Back to the razors – rather than emphasizing an external world of power and action, women’s brands and models reference internal states, like intuition or feeling beautiful (bella!) and point to objects of delicacy (silk, daisies, breeze, touch, swirl) or indulgence (spa, sunbathing, tropics). Instead of starting the day with a message that they are powerful, women prefer the message that they are delicate and should be indulged both physically and psychologically (intuition). Standing in an aisle of razors, facing brands that scream Power! Action! Break the sound barrier! or Pampered! Sweet! Delicate, special snowflake!, women choose the second set of messages and are willing to pay more to be told they are blushing innocents who should be given special treatment.
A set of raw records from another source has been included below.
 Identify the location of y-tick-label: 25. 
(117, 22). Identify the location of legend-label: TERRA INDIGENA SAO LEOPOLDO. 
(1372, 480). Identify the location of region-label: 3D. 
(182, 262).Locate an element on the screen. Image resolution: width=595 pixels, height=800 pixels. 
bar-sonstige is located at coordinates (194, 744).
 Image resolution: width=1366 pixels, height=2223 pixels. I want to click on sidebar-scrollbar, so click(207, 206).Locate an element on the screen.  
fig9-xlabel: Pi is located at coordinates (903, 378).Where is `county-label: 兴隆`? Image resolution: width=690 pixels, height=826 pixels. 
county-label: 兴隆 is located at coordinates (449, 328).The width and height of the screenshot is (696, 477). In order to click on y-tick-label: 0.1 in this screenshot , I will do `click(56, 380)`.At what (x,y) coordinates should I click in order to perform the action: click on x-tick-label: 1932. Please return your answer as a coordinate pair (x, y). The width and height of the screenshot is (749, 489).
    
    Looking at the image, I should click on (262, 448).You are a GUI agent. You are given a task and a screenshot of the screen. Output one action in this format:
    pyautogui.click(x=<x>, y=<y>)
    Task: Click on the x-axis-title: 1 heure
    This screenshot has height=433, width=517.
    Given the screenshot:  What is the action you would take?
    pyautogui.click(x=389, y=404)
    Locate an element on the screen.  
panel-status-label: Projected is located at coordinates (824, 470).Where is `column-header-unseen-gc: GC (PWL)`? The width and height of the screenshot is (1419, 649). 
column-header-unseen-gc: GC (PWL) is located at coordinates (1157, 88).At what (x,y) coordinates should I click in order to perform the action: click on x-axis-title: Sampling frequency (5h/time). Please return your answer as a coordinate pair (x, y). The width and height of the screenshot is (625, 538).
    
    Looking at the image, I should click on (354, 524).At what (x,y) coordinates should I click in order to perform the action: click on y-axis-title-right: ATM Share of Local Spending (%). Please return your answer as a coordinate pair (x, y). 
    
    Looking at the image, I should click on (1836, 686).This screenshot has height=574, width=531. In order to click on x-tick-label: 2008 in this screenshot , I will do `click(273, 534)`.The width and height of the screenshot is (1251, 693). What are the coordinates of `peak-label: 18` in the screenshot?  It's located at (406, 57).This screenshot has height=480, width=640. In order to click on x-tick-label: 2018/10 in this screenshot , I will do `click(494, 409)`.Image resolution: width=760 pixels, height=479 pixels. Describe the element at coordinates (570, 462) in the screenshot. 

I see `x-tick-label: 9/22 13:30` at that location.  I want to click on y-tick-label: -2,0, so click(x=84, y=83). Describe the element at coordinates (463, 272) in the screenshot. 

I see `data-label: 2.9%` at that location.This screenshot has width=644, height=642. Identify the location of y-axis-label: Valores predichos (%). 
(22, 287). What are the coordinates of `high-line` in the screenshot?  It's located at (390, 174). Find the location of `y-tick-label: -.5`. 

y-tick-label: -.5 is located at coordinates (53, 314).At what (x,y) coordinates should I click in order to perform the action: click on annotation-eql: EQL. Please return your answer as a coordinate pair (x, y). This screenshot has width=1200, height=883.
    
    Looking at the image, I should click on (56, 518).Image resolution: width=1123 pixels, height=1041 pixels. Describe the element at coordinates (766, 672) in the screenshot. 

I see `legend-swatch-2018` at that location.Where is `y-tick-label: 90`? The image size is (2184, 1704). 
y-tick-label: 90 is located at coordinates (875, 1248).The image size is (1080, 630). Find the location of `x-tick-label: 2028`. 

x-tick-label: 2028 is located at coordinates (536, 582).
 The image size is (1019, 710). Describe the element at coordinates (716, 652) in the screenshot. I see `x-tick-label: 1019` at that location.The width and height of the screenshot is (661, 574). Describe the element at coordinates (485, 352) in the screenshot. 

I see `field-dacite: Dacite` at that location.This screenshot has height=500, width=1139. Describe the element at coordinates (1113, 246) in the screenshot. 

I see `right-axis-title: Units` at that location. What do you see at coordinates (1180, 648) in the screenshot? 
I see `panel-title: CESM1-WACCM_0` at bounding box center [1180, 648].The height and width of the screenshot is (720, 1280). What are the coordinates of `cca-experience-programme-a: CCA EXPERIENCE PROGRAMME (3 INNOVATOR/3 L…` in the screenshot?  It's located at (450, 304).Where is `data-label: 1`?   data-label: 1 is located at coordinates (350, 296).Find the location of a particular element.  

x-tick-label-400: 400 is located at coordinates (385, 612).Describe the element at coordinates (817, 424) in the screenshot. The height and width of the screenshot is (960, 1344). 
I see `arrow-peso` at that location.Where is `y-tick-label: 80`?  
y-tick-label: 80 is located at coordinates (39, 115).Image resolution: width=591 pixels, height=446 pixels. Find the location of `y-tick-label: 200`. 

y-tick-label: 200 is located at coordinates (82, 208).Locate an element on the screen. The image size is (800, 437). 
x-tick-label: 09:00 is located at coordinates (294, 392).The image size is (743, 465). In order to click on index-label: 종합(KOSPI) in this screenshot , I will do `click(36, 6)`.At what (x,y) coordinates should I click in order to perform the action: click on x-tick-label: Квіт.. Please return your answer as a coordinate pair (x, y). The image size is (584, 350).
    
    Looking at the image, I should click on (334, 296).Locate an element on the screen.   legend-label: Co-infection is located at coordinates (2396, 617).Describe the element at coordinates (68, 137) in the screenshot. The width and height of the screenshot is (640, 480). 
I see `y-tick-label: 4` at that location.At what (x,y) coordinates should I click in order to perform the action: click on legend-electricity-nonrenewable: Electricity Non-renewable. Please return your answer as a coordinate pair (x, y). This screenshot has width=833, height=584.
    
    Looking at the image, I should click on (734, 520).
Hell, if you ask me, given the dire social consequences of treating women like precious, fragile creatures, women’s razors should cost somewhere around $1 million per unit. Getting that message for less than a dollar is highway robbery! When we teach men to be powerful and strive for goals like breaking the sound barrier, we get fighter jets and iPhones and clean drinking water. We also get a lot of dead bodies, when men can’t meet that ideal, and have no practical social supports to help them, and commit suicide, but it’s not the message that’s toxic: there is nothing toxic about men’s desire for power and accomplishment. The only thing toxic is a broader culture that does not allow men room to fail with grace, does not offer validation to men who choose to walk a path that doesn’t feature power as a central purpose or driver, and doesn’t tend to men who have been wounded in the way that men want to be tended to. The poison is misandry. That’s what is toxic.
What benefits do we collectively gain from teaching women they are fragile, delicate daisies who deserve to be indulged? And why on earth would we want these women in positions of power and responsibility? I doubt very much that Angela Merkel buys Venus Swirl razors – she is a woman of tremendous power and responsibility who seems extraordinarily unlikely to appreciate the message that she is special and delicate – Merkel is not one to indulge any snowflakes who think they deserve special treatment, and she is certainly not going to pay for anything other than the basic functionality of a product – ask Greece. The market value of women’s razors suggests many, many women are the opposite of Frau Chancellor.
The takeaway here is that women are choosing to pay more for products to confirm an incredibly destructive message they want to hear about themselves. If women are gullible enough to fall for manipulative marketing techniques, all we need to be concerned about is what we are going to do with these women, who will pay hundreds, if not thousands of dollars to listen to bullshit messages about how frail and delicate and special they are. We sure as hell don’t want these emotionally crippled morons in the boardrooms *cough Charmain Pao cough* or legislatures of the nation. Luckily, there is an easy way to separate the Chancellors from the Snowflakes: check her bathroom.
At the first sign of pink razors, run like hell.